**Task prompt:** Summarize the interview excerpt below in two sentences.

**Text block:**
*****
A:Trembling, absolutely. I'm kidding! But the idea is that now, by size -- by physical size of output, reserves, and stuff like that -- we're a supermajor. There's no doubt about it.
Q: And does Russia now have a national-champion company?
A:It is a national-champion company, the most expensive Russian company. When we spoke to Prime Minister Mikhail Kasyanov and President Putin himself, both expressed the idea that we have to promote this company as a national oil company, in the sense that TotalFinaElf is a national French oil company and BP (BP ) is a national English oil company.
If we compete for a contract outside of Russia and the others [in competition] are TotalFinaElf and Chevron (CVX ), when Jacques Chirac is calling the Kuwaiti government, I want to make sure Putin is calling as well. And he will be.
Q: Before the merger, there was a lot of speculation that a Western oil major like TotalFinaElf or Royal Dutch/Shell aimed to buy Sibneft. Was the problem that it takes a long time for the Western majors to get sufficiently comfortable to do a big Russian deal?
*****
**Supplied material:**
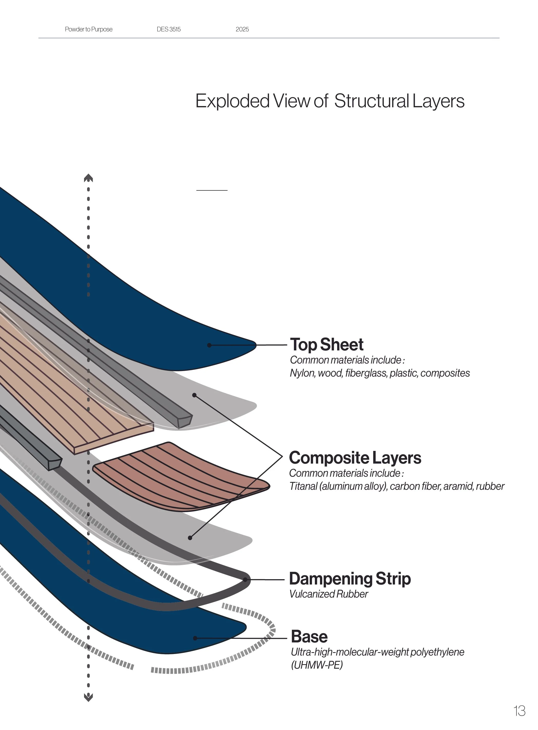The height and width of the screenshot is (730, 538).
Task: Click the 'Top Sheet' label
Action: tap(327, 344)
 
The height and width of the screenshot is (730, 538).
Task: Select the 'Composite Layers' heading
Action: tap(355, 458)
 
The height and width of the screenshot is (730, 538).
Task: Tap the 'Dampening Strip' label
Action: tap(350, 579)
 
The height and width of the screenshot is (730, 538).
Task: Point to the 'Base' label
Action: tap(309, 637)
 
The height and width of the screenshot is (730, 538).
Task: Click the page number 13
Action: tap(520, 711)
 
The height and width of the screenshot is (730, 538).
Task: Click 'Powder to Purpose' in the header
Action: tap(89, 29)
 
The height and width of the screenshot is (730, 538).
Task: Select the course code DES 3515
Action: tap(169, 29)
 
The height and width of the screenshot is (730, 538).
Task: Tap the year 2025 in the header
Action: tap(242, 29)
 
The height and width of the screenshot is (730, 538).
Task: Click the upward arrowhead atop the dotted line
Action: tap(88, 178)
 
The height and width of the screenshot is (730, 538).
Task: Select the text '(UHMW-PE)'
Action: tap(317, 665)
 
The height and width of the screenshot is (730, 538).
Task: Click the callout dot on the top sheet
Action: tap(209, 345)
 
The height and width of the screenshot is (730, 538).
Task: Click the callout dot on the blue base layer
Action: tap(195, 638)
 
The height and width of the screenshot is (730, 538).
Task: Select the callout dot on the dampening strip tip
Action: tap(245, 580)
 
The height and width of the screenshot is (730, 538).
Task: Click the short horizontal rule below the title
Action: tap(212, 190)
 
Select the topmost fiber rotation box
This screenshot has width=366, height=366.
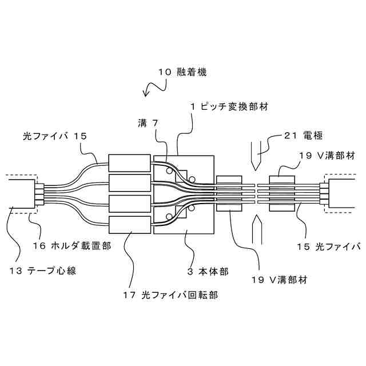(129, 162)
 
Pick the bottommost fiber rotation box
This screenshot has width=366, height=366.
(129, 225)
*****
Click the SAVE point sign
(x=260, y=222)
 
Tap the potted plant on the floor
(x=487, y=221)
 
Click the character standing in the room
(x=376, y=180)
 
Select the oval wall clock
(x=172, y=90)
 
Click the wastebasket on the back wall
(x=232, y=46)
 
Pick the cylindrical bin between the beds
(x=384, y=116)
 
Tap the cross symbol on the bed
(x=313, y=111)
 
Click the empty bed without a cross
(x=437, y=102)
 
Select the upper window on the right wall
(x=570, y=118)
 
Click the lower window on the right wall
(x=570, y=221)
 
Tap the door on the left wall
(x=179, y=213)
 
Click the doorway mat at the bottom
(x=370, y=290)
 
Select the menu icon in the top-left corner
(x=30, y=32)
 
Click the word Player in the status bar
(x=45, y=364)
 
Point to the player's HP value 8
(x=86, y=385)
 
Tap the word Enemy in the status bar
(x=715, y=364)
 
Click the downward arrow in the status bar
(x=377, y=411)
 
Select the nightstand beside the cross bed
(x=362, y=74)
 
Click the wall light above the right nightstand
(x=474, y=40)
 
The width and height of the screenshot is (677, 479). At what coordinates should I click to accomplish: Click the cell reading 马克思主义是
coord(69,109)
*****
**Response area:** The person answering says that, by the physical size of its output and reserves, the company is now a supermajor and a national-champion company, the most expensive in Russia. Prime Minister Mikhail Kasyanov and President Putin both told the company it should be promoted as a national oil company, like TotalFinaElf in France or BP in England, and the person answering wants Putin to call foreign governments on its behalf when it competes for contracts outside Russia, as Jacques Chirac does for TotalFinaElf.